(Data records)
* START *
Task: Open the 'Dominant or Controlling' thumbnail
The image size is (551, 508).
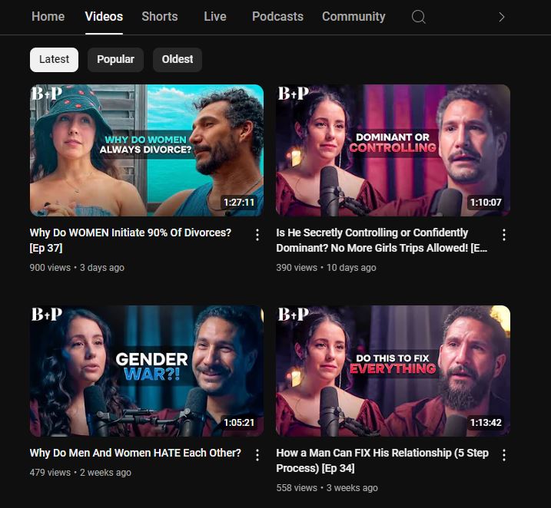Action: 393,150
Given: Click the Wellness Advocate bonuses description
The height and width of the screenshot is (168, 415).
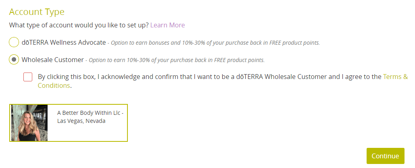Looking at the screenshot, I should pos(215,43).
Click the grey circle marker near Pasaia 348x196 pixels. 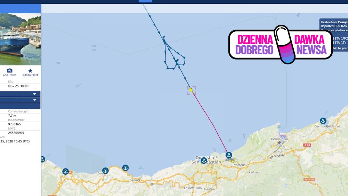point(230,140)
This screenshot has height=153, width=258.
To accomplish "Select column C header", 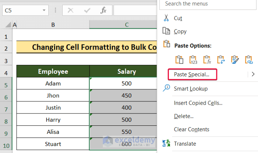I will [126, 25].
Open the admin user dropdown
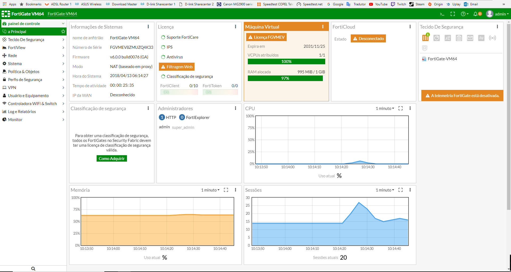The image size is (511, 272). click(497, 14)
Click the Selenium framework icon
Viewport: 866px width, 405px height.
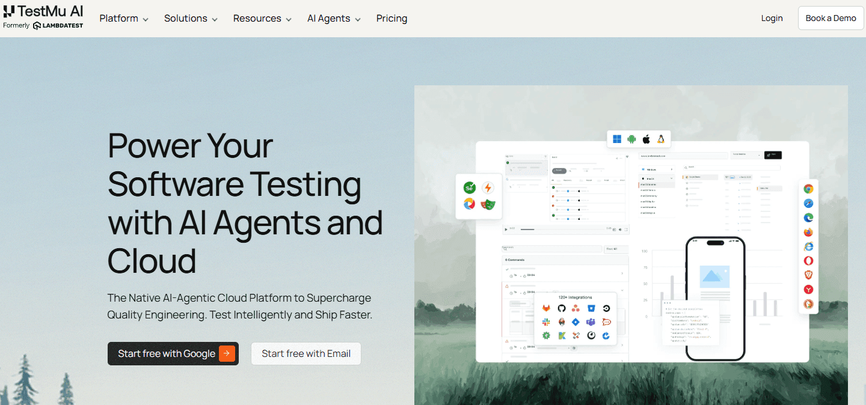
* END *
Directive -> Format everything from the line containing "Open the admin user dropdown" down to the end of the entries as a JSON list of strings, one string per line, skipping blank lines. Omit the pictures.

Solution for this task ->
[
  "Open the admin user dropdown",
  "The image size is (511, 272). click(497, 14)",
  "Click the Selenium framework icon",
  "Viewport: 866px width, 405px height."
]